Stored items
= = =

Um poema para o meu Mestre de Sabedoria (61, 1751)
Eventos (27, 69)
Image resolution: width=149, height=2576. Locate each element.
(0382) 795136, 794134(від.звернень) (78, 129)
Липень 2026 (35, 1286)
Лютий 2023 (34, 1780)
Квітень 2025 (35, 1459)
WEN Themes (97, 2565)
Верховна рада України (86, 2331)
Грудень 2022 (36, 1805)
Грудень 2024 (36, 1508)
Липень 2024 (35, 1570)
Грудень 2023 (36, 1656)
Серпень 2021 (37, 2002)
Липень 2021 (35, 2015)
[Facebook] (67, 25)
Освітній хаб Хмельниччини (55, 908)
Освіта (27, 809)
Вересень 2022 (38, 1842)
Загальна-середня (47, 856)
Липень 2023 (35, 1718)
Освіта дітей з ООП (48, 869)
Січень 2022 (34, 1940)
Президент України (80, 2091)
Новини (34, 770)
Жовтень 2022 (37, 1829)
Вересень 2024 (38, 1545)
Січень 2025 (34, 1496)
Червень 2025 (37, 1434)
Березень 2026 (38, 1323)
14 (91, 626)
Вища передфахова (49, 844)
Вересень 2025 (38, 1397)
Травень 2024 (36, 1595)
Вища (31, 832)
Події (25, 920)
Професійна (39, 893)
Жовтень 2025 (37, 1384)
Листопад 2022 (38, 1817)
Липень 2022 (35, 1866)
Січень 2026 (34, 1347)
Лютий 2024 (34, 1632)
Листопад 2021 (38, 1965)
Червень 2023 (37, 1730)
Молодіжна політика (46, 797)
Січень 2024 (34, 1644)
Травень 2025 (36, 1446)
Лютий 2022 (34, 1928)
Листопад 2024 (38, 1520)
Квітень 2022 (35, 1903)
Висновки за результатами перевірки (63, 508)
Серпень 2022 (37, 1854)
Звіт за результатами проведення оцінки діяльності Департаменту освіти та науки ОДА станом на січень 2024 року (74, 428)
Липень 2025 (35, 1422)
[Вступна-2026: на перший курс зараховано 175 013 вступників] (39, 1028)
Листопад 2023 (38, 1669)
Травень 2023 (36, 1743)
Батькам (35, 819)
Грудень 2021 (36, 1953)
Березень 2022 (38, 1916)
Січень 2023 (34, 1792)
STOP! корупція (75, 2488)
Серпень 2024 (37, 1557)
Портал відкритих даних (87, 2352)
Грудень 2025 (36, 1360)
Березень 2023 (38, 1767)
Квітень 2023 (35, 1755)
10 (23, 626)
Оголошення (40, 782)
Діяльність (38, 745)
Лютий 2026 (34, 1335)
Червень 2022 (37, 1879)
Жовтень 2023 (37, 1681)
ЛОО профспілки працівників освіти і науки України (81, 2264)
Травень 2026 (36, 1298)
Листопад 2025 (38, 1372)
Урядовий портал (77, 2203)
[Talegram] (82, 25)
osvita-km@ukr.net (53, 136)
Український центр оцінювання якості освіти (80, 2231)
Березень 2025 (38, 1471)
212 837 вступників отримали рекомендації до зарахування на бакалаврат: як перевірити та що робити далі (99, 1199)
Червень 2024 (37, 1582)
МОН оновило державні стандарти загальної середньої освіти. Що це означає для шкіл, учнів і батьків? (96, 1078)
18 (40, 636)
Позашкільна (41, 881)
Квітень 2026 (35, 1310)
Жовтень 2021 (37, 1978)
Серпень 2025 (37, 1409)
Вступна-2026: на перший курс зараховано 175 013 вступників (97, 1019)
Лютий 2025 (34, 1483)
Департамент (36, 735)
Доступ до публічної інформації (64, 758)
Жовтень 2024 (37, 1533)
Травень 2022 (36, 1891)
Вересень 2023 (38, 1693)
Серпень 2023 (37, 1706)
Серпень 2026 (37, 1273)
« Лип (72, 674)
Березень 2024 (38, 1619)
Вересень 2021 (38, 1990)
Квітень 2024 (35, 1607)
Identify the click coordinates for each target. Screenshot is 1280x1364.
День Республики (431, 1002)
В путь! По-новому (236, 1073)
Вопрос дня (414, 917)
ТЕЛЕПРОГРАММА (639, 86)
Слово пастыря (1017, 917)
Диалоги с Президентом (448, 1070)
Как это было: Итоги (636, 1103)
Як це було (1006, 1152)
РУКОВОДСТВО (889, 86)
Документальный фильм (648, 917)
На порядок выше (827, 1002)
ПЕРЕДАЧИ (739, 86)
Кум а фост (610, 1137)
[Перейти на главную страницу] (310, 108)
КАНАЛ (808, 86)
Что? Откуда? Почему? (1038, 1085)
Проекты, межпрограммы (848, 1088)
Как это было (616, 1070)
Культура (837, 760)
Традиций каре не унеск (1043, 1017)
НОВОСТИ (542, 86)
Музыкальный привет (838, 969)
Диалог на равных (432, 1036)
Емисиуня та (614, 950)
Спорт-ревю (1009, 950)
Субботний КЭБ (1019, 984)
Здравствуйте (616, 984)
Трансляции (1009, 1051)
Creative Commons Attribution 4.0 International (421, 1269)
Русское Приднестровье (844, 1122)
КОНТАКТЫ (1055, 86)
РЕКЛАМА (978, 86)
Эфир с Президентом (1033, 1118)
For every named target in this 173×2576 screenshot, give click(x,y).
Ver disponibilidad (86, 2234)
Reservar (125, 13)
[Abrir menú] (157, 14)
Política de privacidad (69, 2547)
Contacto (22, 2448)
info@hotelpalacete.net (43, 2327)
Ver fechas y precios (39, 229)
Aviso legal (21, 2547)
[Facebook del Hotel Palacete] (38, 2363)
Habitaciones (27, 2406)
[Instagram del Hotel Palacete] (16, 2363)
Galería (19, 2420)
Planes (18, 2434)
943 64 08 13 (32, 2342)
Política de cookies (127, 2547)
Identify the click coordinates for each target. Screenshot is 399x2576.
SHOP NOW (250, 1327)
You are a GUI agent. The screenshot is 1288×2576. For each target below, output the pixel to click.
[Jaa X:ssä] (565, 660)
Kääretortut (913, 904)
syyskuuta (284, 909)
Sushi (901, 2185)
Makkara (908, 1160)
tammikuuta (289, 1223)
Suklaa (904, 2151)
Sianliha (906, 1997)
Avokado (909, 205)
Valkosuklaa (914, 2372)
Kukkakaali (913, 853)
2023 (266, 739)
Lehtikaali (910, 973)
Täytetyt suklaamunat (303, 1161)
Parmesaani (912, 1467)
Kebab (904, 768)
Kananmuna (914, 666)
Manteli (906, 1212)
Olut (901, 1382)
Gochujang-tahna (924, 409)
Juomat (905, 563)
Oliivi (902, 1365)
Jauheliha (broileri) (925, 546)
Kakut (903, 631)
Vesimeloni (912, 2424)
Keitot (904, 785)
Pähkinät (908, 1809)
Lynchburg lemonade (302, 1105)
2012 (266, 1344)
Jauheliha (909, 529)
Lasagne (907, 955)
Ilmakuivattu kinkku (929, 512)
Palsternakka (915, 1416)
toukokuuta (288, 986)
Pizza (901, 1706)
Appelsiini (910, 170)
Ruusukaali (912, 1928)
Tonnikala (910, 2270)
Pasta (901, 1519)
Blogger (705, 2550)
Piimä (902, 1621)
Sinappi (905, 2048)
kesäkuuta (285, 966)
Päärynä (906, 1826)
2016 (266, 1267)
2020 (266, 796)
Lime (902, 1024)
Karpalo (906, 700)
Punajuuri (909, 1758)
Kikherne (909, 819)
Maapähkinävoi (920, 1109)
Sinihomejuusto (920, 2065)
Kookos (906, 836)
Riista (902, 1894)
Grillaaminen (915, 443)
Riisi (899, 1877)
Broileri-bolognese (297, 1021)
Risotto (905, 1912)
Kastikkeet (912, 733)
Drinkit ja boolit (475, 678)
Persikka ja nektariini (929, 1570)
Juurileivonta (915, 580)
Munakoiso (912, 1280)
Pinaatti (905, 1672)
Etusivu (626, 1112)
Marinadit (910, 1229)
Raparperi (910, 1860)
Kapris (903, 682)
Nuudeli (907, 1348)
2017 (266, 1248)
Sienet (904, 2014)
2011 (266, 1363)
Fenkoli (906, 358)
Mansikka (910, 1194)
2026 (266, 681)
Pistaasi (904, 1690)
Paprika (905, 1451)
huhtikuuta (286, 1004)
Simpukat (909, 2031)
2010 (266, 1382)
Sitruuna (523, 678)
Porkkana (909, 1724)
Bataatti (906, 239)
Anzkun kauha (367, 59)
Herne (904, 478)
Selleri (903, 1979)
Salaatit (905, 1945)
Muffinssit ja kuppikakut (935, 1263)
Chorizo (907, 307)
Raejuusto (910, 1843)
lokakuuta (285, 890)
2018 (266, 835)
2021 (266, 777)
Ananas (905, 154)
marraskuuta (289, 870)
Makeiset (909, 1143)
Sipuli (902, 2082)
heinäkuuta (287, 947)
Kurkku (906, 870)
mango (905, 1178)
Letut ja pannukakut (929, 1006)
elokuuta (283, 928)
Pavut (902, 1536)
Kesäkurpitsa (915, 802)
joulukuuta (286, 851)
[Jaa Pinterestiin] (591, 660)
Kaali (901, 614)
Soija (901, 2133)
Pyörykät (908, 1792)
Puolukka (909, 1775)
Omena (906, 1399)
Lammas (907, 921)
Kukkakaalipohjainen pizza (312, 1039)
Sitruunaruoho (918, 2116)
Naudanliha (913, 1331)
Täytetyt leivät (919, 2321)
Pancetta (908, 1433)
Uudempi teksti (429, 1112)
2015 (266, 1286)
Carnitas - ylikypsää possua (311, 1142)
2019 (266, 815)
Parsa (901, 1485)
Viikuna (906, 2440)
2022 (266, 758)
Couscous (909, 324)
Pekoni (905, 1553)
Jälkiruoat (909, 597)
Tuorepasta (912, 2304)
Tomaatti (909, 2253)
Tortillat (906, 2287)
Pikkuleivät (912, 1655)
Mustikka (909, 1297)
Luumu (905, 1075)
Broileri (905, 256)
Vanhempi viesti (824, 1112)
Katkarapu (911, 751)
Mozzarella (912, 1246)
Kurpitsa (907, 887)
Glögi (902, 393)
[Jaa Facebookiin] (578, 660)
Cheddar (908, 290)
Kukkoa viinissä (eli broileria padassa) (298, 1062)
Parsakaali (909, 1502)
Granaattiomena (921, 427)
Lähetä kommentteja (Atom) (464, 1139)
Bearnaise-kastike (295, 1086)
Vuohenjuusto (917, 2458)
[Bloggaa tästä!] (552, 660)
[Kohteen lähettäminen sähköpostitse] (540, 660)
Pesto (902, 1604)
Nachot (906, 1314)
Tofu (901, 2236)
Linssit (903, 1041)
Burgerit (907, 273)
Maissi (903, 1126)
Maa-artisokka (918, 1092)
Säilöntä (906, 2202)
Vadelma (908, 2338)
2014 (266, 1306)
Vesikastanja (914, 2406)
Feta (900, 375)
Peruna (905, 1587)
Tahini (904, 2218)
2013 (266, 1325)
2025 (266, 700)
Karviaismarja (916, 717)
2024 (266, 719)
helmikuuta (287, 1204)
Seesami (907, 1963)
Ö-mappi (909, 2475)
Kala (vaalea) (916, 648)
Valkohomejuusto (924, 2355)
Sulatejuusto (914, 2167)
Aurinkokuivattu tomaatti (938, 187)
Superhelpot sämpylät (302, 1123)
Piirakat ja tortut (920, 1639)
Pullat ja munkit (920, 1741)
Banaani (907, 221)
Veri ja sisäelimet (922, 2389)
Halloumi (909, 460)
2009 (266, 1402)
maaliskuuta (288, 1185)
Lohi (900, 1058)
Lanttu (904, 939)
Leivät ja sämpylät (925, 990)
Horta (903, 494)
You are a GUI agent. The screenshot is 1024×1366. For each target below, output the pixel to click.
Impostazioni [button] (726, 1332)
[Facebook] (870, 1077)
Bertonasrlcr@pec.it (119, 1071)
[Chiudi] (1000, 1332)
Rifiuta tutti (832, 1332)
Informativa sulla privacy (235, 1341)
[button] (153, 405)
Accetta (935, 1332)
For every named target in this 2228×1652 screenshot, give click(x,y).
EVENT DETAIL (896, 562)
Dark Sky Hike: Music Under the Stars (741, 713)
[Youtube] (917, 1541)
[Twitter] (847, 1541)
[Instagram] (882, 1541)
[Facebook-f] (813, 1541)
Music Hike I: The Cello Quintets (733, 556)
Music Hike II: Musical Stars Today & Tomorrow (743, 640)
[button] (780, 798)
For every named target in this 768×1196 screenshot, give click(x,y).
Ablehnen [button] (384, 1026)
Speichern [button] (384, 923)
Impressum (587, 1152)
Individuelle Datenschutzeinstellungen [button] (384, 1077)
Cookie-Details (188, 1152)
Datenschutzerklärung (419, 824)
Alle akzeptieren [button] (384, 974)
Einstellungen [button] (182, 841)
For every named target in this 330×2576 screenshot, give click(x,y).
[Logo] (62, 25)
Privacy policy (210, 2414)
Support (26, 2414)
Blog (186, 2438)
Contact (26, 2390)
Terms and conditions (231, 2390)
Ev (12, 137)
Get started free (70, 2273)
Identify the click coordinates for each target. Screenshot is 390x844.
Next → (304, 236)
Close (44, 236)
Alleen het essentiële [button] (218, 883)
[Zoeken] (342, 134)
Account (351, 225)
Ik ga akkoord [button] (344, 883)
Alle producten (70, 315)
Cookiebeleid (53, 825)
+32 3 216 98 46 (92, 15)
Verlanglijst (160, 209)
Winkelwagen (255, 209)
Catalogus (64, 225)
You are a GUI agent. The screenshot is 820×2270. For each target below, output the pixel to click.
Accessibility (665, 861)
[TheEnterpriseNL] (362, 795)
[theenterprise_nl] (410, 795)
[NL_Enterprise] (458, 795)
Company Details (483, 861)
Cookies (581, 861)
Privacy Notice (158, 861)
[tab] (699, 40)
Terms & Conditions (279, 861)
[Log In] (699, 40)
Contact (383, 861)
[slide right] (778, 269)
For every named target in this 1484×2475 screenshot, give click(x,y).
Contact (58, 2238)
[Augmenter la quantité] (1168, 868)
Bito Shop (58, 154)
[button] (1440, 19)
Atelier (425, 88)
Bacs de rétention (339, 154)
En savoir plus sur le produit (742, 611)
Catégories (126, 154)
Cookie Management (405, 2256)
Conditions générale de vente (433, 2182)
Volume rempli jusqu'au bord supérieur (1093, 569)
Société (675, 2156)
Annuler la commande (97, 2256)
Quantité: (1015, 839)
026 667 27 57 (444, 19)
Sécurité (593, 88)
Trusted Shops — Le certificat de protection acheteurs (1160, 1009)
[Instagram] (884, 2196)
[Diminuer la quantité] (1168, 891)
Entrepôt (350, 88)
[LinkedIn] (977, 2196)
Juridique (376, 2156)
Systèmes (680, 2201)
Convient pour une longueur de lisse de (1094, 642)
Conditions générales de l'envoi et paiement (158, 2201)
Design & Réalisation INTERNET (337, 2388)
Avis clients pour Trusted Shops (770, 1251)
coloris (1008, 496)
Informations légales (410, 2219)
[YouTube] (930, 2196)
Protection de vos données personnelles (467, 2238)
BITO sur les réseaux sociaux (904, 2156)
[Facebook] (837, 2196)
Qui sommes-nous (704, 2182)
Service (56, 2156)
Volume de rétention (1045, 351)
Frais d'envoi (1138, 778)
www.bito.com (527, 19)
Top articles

= = =

### YOUR TASK
Please go over the data above and copy each line with "named" in it.

### SOLUTION
For every named target in this 173×2576 screenshot, give click(x,y).
For every named target in this 2228×1652 screenshot, give click(x,y).
For every named target in this 768×1196 screenshot, give click(x,y).
For every named target in this 330×2576 screenshot, give click(x,y).
For every named target in this 1484×2475 screenshot, give click(x,y).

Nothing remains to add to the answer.